▶ _YOUR TASK_: In the entries that follow, which lines hold the string "agent"? List them.

MATERIAL FOR THIS EXERCISE: Begin

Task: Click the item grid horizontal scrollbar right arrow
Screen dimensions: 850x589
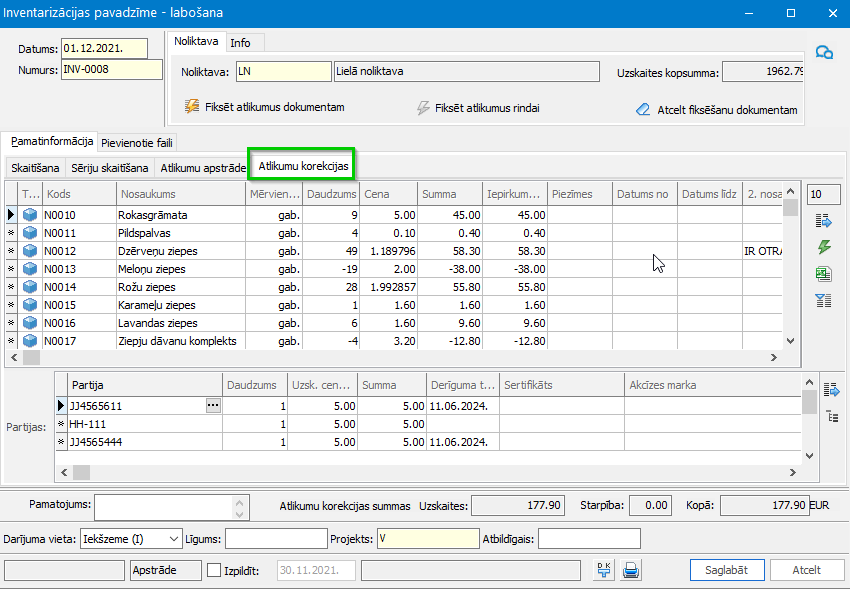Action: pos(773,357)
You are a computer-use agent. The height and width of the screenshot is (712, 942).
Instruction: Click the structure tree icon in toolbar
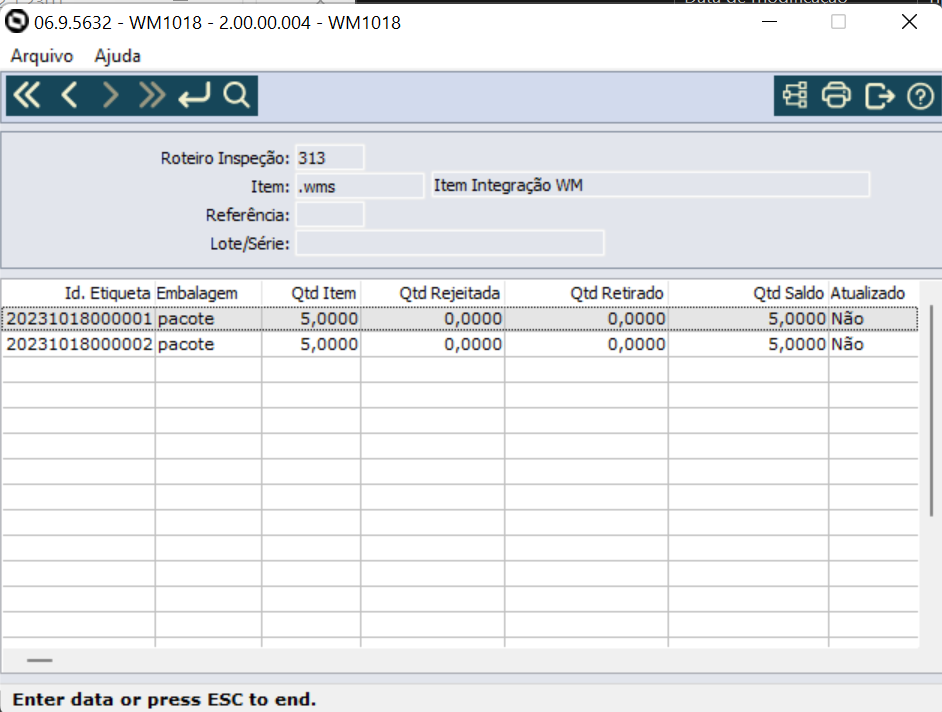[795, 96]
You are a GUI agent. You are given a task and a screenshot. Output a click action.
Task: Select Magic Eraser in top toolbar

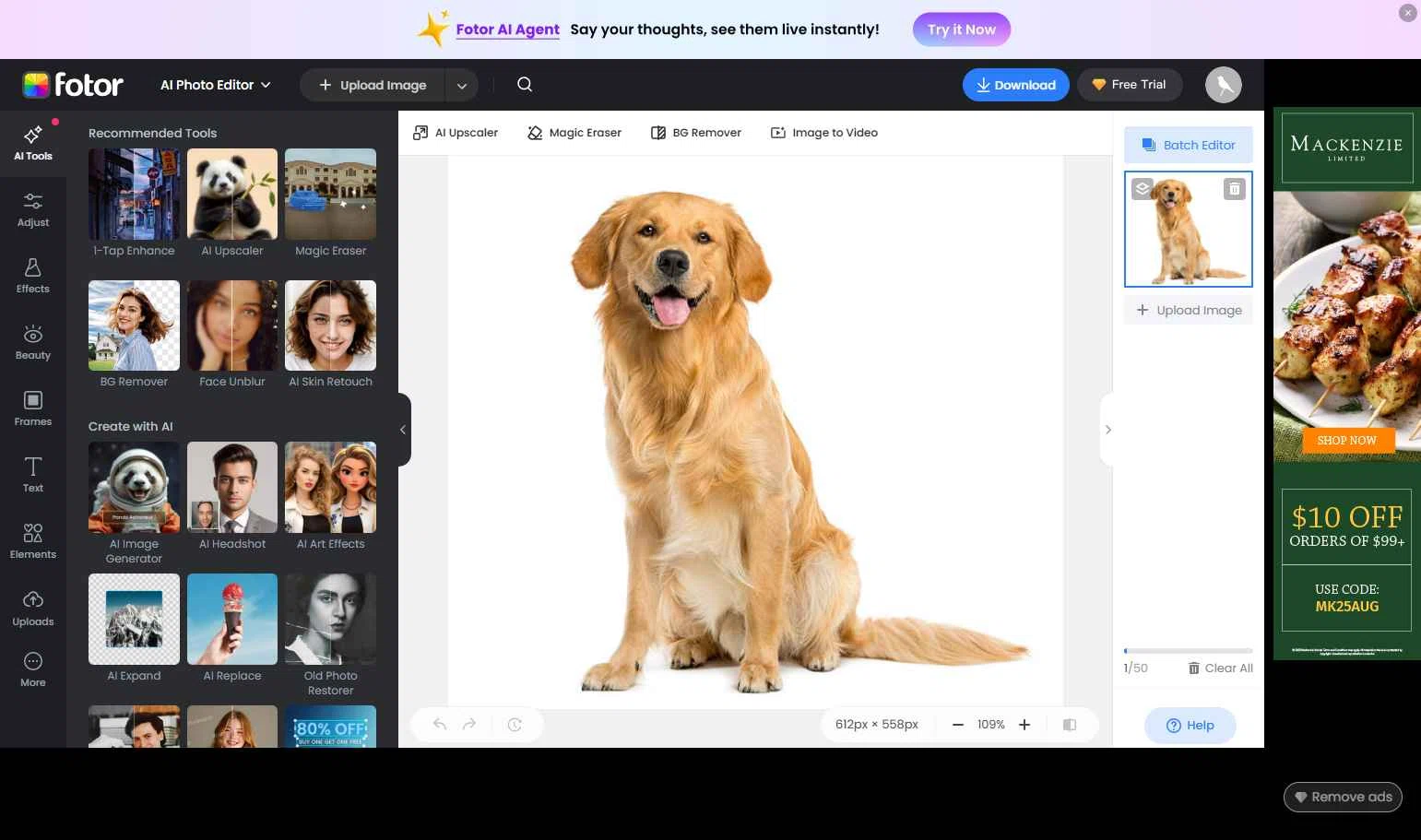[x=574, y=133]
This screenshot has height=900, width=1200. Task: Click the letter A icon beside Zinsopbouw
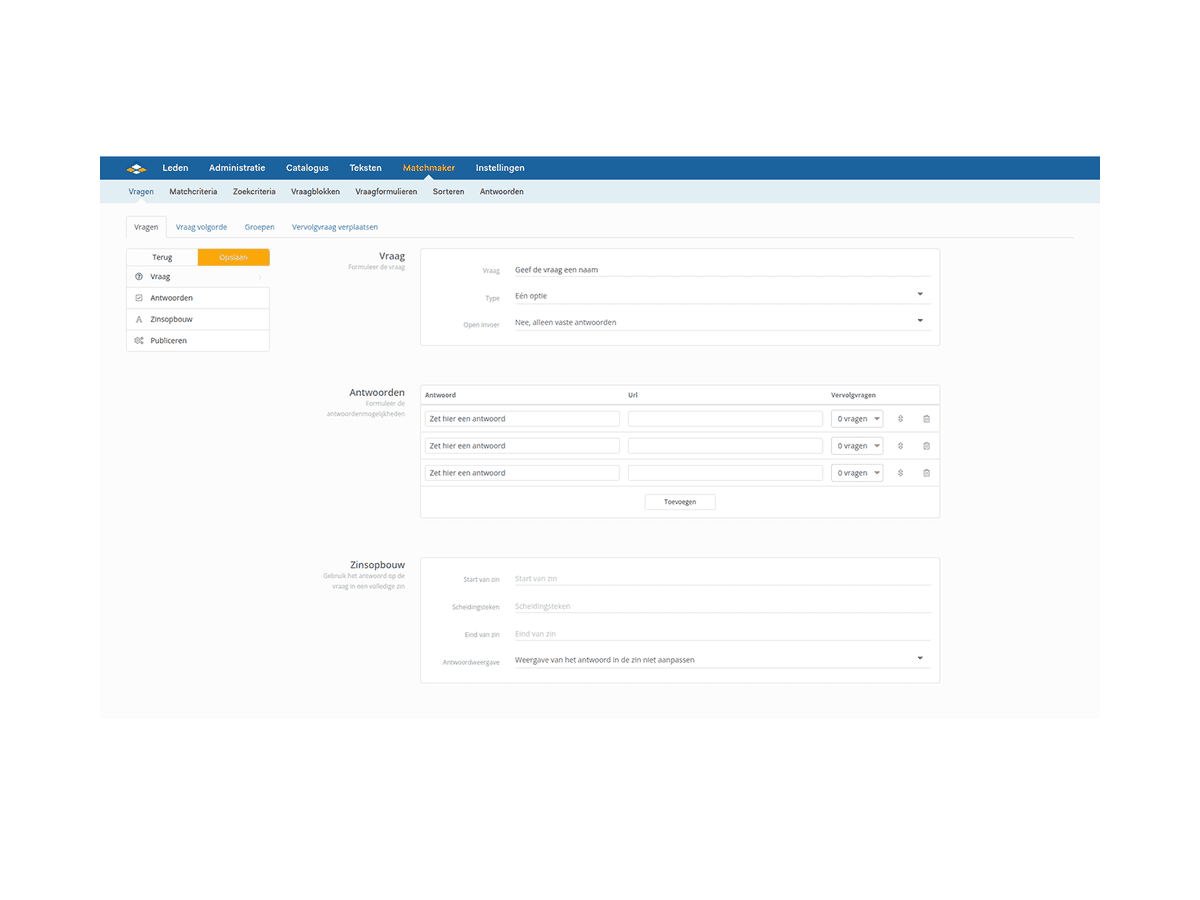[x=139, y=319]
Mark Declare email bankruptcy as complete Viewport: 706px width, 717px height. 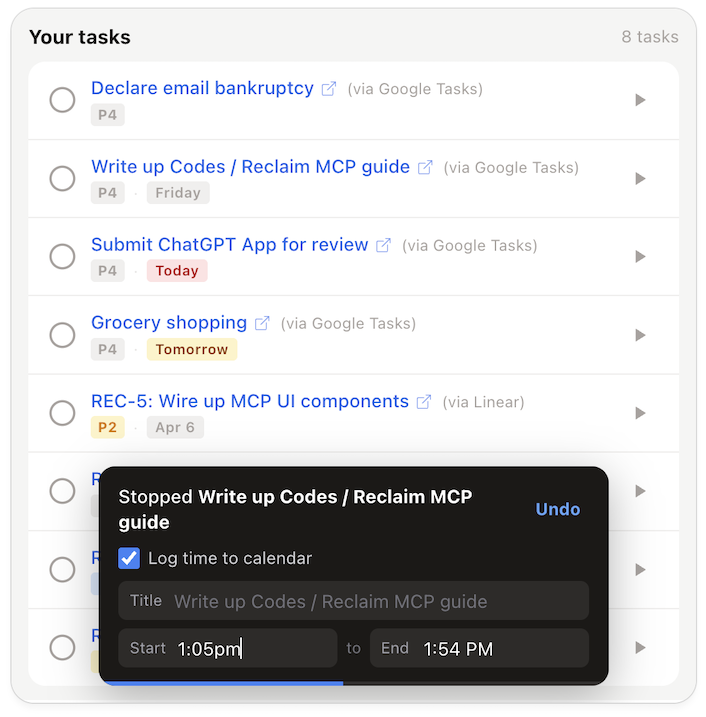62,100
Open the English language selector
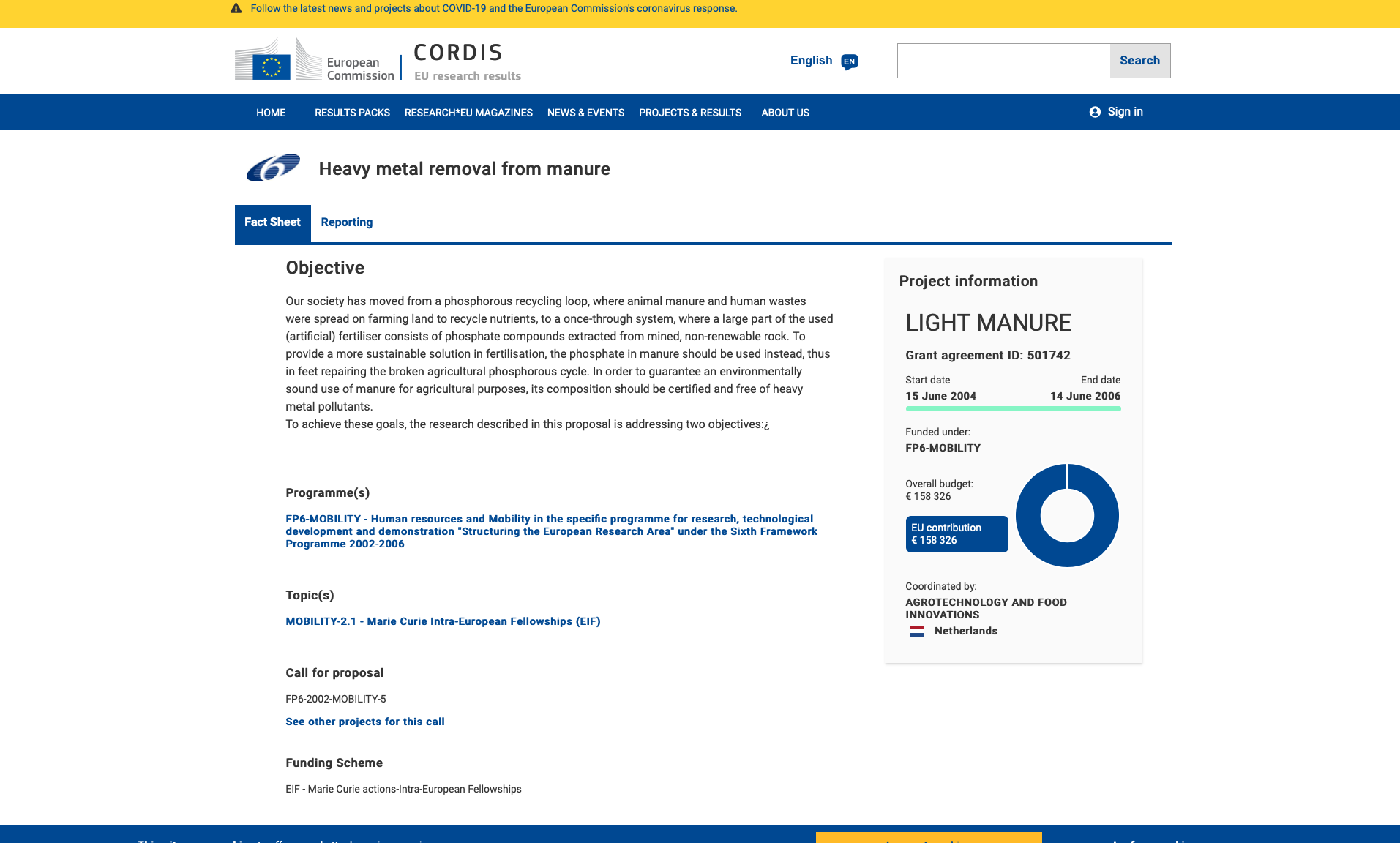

MATERIAL FOR THIS EXERCISE: End

▶ _FINISHED EXERCISE_:
You are a computer-use agent. The height and width of the screenshot is (712, 942).
You are a GUI agent. You are given a task and a screenshot. Output a click action.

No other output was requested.